== Segment start ==
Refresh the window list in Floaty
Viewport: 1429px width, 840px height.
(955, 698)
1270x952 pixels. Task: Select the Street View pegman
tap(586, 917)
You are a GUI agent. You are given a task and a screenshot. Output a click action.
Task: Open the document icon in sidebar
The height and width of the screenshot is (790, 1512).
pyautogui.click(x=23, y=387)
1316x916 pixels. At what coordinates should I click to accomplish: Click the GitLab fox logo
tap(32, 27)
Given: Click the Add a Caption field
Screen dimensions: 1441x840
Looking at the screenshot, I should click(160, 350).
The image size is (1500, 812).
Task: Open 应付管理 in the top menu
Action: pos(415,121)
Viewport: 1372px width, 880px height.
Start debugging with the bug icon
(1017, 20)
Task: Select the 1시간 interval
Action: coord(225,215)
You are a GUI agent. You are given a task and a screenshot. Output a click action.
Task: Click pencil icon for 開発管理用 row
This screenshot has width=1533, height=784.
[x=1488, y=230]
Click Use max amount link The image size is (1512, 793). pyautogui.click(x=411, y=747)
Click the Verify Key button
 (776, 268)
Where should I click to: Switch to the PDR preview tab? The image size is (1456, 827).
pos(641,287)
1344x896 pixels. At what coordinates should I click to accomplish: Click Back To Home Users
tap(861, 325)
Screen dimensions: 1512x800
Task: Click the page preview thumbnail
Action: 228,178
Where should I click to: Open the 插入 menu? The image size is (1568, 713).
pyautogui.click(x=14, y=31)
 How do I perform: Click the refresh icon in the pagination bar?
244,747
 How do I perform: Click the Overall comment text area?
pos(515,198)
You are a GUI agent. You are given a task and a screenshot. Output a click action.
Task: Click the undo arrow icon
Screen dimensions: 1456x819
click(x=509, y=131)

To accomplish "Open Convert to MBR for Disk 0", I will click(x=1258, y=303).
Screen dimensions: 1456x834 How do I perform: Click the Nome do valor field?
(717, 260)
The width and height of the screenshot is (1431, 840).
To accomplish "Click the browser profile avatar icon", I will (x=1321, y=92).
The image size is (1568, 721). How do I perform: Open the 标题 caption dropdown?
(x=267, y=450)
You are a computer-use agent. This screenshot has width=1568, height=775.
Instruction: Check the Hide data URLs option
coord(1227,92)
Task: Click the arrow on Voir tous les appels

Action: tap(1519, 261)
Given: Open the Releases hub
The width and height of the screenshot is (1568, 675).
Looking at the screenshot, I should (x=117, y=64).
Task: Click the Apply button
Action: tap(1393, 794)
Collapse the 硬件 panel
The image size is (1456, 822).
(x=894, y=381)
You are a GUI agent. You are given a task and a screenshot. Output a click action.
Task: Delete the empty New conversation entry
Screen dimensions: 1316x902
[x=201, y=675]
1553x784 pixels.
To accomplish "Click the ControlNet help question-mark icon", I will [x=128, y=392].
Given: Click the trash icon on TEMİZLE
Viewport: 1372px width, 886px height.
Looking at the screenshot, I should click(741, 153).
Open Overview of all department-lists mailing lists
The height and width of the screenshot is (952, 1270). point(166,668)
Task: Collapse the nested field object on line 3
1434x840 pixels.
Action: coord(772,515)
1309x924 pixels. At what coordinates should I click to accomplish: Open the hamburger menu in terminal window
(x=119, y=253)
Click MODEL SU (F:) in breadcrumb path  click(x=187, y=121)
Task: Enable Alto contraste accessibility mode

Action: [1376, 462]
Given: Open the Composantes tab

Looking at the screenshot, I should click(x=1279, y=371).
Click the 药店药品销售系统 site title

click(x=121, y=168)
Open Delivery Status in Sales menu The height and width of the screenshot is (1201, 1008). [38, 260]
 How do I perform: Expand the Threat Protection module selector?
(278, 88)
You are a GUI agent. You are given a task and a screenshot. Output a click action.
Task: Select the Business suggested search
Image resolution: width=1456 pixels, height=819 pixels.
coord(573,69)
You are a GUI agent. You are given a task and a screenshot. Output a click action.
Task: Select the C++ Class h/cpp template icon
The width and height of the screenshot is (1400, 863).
== Segment end ==
* **WHAT IS REQUIRED**: Set the data above down again in full, exactly as it reads.

* **FINISHED TASK**:
Refresh the window list in Floaty
Viewport: 1429px width, 840px height.
(955, 698)
1270x952 pixels. Task: Select the Street View pegman
tap(586, 917)
You are a GUI agent. You are given a task and a screenshot. Output a click action.
Task: Open the document icon in sidebar
The height and width of the screenshot is (790, 1512).
pyautogui.click(x=23, y=387)
1316x916 pixels. At what coordinates should I click to accomplish: Click the GitLab fox logo
tap(32, 27)
Given: Click the Add a Caption field
Screen dimensions: 1441x840
Looking at the screenshot, I should click(160, 350).
The image size is (1500, 812).
Task: Open 应付管理 in the top menu
Action: pos(415,121)
Viewport: 1372px width, 880px height.
Start debugging with the bug icon
(1017, 20)
Task: Select the 1시간 interval
Action: coord(225,215)
You are a GUI agent. You are given a task and a screenshot. Output a click action.
Task: Click pencil icon for 開発管理用 row
This screenshot has width=1533, height=784.
[x=1488, y=230]
Click Use max amount link The image size is (1512, 793). pyautogui.click(x=411, y=747)
Click the Verify Key button
 (776, 268)
Where should I click to: Switch to the PDR preview tab? The image size is (1456, 827).
pos(641,287)
1344x896 pixels. At what coordinates should I click to accomplish: Click Back To Home Users
tap(861, 325)
Screen dimensions: 1512x800
Task: Click the page preview thumbnail
Action: 228,178
Where should I click to: Open the 插入 menu? The image size is (1568, 713).
pyautogui.click(x=14, y=31)
 How do I perform: Click the refresh icon in the pagination bar?
244,747
 How do I perform: Click the Overall comment text area?
pos(515,198)
You are a GUI agent. You are given a task and a screenshot. Output a click action.
Task: Click the undo arrow icon
Screen dimensions: 1456x819
click(x=509, y=131)

To accomplish "Open Convert to MBR for Disk 0", I will click(x=1258, y=303).
Screen dimensions: 1456x834 How do I perform: Click the Nome do valor field?
(717, 260)
The width and height of the screenshot is (1431, 840).
To accomplish "Click the browser profile avatar icon", I will (x=1321, y=92).
The image size is (1568, 721). How do I perform: Open the 标题 caption dropdown?
(x=267, y=450)
You are a computer-use agent. This screenshot has width=1568, height=775.
Instruction: Check the Hide data URLs option
coord(1227,92)
Task: Click the arrow on Voir tous les appels

Action: tap(1519, 261)
Given: Open the Releases hub
The width and height of the screenshot is (1568, 675).
Looking at the screenshot, I should (x=117, y=64).
Task: Click the Apply button
Action: tap(1393, 794)
Collapse the 硬件 panel
The image size is (1456, 822).
(x=894, y=381)
You are a GUI agent. You are given a task and a screenshot. Output a click action.
Task: Delete the empty New conversation entry
Screen dimensions: 1316x902
[x=201, y=675]
1553x784 pixels.
To accomplish "Click the ControlNet help question-mark icon", I will [x=128, y=392].
Given: Click the trash icon on TEMİZLE
Viewport: 1372px width, 886px height.
Looking at the screenshot, I should click(741, 153).
Open Overview of all department-lists mailing lists
The height and width of the screenshot is (952, 1270). point(166,668)
Task: Collapse the nested field object on line 3
1434x840 pixels.
Action: coord(772,515)
1309x924 pixels. At what coordinates should I click to accomplish: Open the hamburger menu in terminal window
(x=119, y=253)
Click MODEL SU (F:) in breadcrumb path  click(x=187, y=121)
Task: Enable Alto contraste accessibility mode

Action: [1376, 462]
Given: Open the Composantes tab

Looking at the screenshot, I should click(x=1279, y=371).
Click the 药店药品销售系统 site title

click(x=121, y=168)
Open Delivery Status in Sales menu The height and width of the screenshot is (1201, 1008). [38, 260]
 How do I perform: Expand the Threat Protection module selector?
(278, 88)
You are a GUI agent. You are given a task and a screenshot. Output a click action.
Task: Select the Business suggested search
Image resolution: width=1456 pixels, height=819 pixels.
coord(573,69)
You are a GUI agent. You are given a task and a screenshot. Output a click action.
Task: Select the C++ Class h/cpp template icon
The width and height of the screenshot is (1400, 863).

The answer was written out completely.